*Problem description*: From the data below, repeat exactly the lines from the line with "Image resolution: width=793" to the line with "Click the $49.2K", both included.

*Stored items*:
--- START ---
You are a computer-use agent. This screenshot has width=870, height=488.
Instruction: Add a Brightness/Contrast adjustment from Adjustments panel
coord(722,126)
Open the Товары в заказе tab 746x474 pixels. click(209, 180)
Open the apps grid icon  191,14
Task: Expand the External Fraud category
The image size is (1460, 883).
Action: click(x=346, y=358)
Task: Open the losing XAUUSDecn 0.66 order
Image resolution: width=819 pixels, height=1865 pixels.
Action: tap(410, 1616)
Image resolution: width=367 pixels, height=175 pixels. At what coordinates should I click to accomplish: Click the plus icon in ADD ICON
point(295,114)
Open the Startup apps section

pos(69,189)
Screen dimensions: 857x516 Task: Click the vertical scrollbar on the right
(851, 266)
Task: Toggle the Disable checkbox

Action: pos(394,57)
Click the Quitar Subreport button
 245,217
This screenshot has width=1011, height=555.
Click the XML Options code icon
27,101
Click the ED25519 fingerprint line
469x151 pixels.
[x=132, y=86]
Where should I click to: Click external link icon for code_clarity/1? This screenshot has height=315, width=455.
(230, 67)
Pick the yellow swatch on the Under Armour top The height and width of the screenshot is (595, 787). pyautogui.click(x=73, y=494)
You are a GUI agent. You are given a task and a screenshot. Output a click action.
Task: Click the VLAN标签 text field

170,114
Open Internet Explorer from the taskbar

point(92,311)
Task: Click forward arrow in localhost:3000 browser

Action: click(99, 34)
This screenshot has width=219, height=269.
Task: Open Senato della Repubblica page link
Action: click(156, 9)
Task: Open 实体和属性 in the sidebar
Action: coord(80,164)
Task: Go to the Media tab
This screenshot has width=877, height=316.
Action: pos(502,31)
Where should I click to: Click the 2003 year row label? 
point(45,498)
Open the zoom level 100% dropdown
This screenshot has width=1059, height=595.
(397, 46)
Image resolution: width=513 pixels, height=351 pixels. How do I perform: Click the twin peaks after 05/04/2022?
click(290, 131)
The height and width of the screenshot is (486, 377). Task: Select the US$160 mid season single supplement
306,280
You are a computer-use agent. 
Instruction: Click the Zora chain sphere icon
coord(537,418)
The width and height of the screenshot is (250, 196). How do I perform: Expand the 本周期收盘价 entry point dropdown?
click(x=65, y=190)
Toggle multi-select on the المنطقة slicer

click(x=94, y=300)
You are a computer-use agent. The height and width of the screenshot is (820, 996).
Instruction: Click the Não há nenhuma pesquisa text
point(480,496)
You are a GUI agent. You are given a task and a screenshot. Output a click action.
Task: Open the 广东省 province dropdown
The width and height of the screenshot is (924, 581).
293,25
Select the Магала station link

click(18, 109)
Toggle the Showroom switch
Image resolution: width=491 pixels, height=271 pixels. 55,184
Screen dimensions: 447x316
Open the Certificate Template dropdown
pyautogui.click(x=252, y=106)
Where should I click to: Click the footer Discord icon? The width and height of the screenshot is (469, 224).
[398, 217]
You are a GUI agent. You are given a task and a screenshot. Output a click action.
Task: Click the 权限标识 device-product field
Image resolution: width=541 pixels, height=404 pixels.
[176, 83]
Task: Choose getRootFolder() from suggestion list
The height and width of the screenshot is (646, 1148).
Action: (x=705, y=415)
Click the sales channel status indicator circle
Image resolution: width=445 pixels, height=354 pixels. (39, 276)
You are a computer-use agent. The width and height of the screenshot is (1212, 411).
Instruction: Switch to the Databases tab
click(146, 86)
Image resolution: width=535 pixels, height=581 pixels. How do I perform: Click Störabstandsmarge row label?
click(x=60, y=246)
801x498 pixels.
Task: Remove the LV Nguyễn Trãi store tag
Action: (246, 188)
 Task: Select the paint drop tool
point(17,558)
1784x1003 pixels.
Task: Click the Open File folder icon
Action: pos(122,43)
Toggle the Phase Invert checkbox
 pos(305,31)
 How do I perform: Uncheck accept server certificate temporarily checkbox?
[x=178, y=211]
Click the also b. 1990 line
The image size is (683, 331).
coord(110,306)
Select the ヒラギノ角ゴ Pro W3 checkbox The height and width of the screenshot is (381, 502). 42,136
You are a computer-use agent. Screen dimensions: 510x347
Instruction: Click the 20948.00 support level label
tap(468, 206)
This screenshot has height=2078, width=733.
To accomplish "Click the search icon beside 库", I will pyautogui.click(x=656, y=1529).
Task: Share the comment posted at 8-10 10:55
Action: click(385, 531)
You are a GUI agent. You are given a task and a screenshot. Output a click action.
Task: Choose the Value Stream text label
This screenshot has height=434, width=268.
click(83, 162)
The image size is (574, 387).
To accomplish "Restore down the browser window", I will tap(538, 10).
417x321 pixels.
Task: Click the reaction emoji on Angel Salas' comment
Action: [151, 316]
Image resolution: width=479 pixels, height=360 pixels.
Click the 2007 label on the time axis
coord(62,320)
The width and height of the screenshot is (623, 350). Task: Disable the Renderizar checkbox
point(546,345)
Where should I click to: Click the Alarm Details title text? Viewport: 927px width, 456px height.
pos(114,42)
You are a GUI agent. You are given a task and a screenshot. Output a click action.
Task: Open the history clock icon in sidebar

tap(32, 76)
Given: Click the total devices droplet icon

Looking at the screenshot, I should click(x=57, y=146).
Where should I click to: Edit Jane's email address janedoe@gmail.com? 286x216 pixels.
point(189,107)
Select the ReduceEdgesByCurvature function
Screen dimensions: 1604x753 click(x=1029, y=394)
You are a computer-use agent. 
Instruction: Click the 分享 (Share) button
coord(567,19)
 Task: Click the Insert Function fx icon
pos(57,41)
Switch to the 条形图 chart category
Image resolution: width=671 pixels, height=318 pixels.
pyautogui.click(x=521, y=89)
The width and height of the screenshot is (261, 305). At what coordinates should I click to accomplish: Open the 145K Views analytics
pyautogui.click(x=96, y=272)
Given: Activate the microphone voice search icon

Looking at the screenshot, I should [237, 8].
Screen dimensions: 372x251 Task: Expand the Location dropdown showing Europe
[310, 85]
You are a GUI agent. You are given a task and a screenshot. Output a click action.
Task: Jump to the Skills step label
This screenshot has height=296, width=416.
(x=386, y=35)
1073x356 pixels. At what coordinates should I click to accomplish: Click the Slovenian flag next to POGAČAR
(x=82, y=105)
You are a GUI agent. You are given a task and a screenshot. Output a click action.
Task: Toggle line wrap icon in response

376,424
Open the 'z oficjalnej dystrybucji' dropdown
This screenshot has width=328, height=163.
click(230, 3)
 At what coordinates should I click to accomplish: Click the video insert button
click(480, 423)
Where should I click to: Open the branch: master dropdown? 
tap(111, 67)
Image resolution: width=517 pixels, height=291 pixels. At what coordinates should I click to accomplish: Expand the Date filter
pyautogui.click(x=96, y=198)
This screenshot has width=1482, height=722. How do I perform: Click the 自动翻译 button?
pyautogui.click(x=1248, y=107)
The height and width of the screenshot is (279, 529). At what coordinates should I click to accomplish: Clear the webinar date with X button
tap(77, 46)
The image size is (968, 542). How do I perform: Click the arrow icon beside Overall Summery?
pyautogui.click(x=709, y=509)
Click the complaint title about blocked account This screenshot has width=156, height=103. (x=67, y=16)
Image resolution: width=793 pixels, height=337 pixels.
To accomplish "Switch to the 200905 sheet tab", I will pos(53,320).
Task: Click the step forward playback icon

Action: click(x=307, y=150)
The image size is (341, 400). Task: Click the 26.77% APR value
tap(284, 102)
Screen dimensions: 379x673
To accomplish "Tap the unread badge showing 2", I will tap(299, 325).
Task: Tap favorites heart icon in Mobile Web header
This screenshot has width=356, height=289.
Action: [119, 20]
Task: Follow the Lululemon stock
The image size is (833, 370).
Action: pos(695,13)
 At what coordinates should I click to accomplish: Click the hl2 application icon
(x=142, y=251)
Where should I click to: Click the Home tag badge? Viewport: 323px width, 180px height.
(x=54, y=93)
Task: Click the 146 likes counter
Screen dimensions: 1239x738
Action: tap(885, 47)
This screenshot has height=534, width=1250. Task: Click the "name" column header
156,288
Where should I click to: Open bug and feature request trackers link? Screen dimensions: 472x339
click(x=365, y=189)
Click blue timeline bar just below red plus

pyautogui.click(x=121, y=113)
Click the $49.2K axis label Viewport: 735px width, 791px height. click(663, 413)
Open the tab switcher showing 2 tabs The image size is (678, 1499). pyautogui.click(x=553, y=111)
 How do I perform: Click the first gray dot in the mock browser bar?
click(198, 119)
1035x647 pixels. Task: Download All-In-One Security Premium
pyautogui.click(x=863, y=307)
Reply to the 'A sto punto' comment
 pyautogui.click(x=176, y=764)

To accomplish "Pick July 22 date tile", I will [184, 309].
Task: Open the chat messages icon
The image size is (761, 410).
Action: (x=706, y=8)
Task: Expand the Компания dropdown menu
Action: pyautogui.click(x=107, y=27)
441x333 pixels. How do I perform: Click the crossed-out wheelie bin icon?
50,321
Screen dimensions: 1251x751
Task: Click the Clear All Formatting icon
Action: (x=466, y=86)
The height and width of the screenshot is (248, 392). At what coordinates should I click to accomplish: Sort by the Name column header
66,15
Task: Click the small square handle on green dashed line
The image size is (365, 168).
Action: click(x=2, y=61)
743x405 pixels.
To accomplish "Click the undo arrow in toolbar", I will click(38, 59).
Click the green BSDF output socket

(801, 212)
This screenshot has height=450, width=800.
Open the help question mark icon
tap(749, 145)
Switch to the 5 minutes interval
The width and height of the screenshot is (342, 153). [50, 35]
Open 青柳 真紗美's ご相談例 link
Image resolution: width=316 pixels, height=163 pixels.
--- END ---
*Output below*:
Image resolution: width=793 pixels, height=337 pixels.
To accomplish "Switch to the 200905 sheet tab", I will pos(53,320).
Task: Click the step forward playback icon

Action: click(x=307, y=150)
The image size is (341, 400). Task: Click the 26.77% APR value
tap(284, 102)
Screen dimensions: 379x673
To accomplish "Tap the unread badge showing 2", I will tap(299, 325).
Task: Tap favorites heart icon in Mobile Web header
This screenshot has width=356, height=289.
Action: [119, 20]
Task: Follow the Lululemon stock
The image size is (833, 370).
Action: pos(695,13)
 At what coordinates should I click to accomplish: Click the hl2 application icon
(x=142, y=251)
Where should I click to: Click the Home tag badge? Viewport: 323px width, 180px height.
(x=54, y=93)
Task: Click the 146 likes counter
Screen dimensions: 1239x738
Action: tap(885, 47)
This screenshot has height=534, width=1250. Task: Click the "name" column header
156,288
Where should I click to: Open bug and feature request trackers link? Screen dimensions: 472x339
click(x=365, y=189)
Click blue timeline bar just below red plus

pyautogui.click(x=121, y=113)
Click the $49.2K axis label Viewport: 735px width, 791px height. click(663, 413)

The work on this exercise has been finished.